Carnegie Mellon University don Raj Rajkumar, shown here in 2014 with the main control centre of a self-driven car. He is more convinced than ever that introducing safe-driving features - lane-departure warnings, cameras and sensors - gradually is the
Carnegie Mellon University don Raj Rajkumar, shown here in 2014 with the main control centre of a self-driven car. He is more convinced than ever that introducing safe-driving features - lane-departure warnings, cameras and sensors - gradually is the prudent path. PHOTO: WASHINGTON POST

WASHINGTON • Cars capable of driving themselves may be on the showroom floor sooner than you think, but whether they should come with all the current essentials - including a steering wheel and pedals on the floor - has the auto industry at a fork in the road.

Ford sided with the pioneering engineers at Google last week in announcing plans to introduce limited-use vehicles without traditional controls within five years.

Some other major automakers - and virtually all of them are well along in their work on self-driving vehicles - say they will introduce automated elements one step at a time, until drivers accept that they no longer need to control their cars.

The different approaches are rooted in conflicting views of safety and what the public is willing to accept.

"It's almost like asking people before they even really knew what an iPhone was, how the iPhone might change their lives," said Dr Johanna Zmud, senior research scientist at the Texas A&M Transportation Institute.

Tesla, which has been aggressive in rolling out limited automated steering and similar features, made headlines this year when one of its cars was involved in a fatal crash.

Although the car's "autopilot" system was far from fully autonomous, and the crash is still being investigated, the death of its driver seemed to underscore worries about the transition to self-driving cars. Tesla said "neither autopilot nor the driver noticed the white side of the tractor-trailer against a brightly lit sky, so the brake was not applied".

"This to me is the crux of the problem," said Dr Raj Rajkumar, a Carnegie Mellon University professor who has been on the leading edge of autonomous-vehicle technology.

"On one side, you have humans who become too comfortable and stop paying attention. The other side of the equation is that the technology for vehicles to drive themselves is just not mature enough."

A Stanford University study indicated that distraction "may make transitions to driver control more difficult" and that "drivers may sleep for significant periods on long journeys, increasing the difficulty of rousing them and having immediate engagement".

Dr Rajkumar said he is more convinced than ever that introducing safe-driving features - lane-departure warnings, cameras and sensors - gradually is the prudent path.

"We are able to drive only because we have common sense when it comes to things we've never seen before," he said. "But computer software does not have that level of cognitive abilities to deal with things it has never seen before."

While Google is trying to go straight to a fully autonomous vehicle, many companies are embracing a more gradual transition.

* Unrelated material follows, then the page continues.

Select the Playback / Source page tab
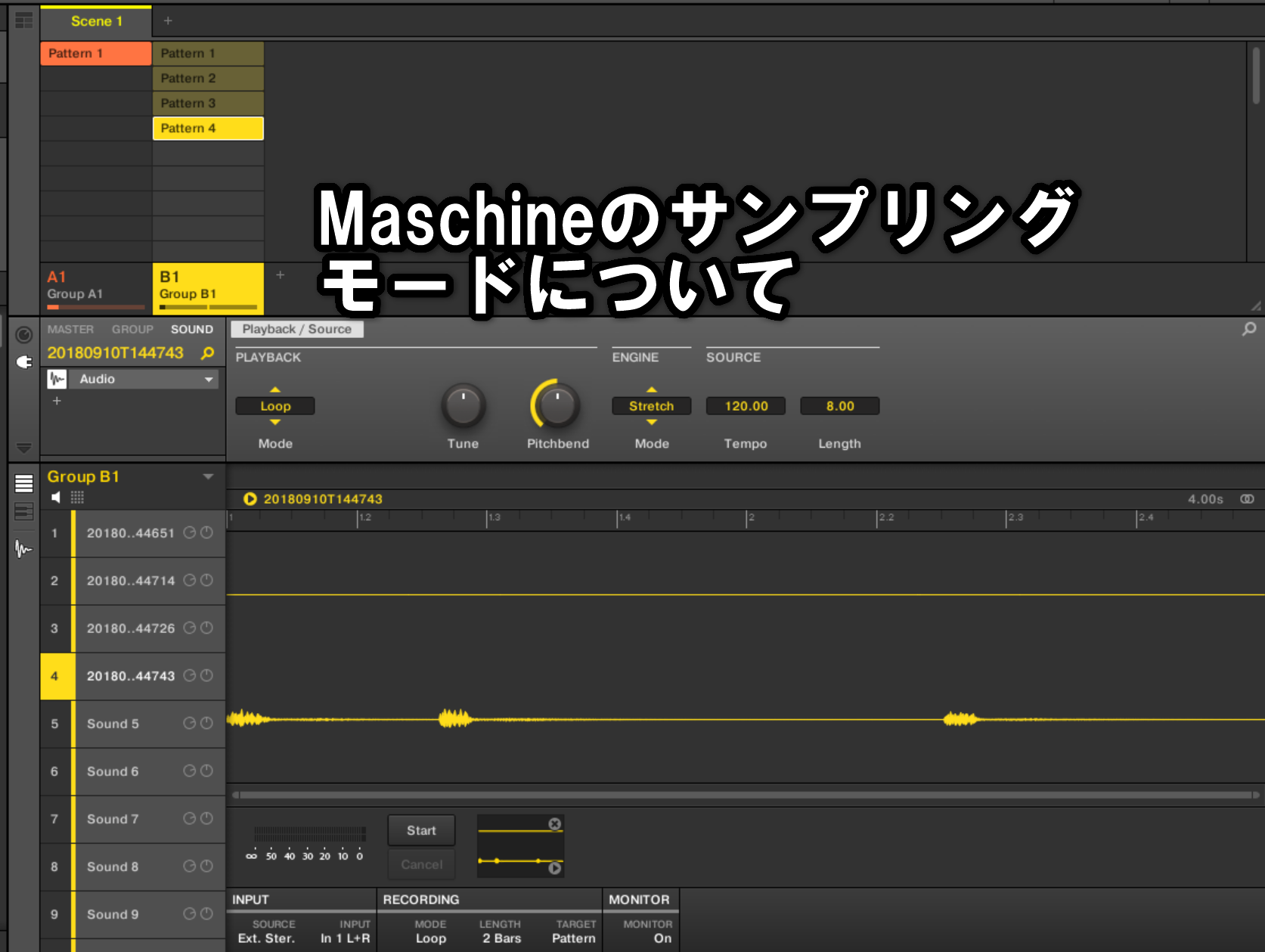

Audi says it will sell "piloted driving" systems in some models from 2018. The 2018 Audi A8 will be able to operate hands-free, but only on controlled-access highways and only until the car reaches 56kmh. This would allow a driver to safely fumble with an iPhone in a Capital Beltway traffic jam, company officials said. But it would not allow the car to drive itself on the Florida highway with cross streets where the Tesla was going 119kmh when it crashed.

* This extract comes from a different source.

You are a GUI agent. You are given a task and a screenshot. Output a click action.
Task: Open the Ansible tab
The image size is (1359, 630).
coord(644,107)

General Motors says a driver will be provided with its driverless car. The company invested US$500 million (S$676 million) in Uber's smaller ride-hailing cousin Lyft, and sees that as a way to thread the tricky human and technical issues.

While a fully autonomous car is on the horizon, that's not GM's goal out of the gate. "Right now, we're looking at what we call an on-demand, autonomous ride-sharing network," said Mr Kevin Kelly, senior manager of advanced technology communications.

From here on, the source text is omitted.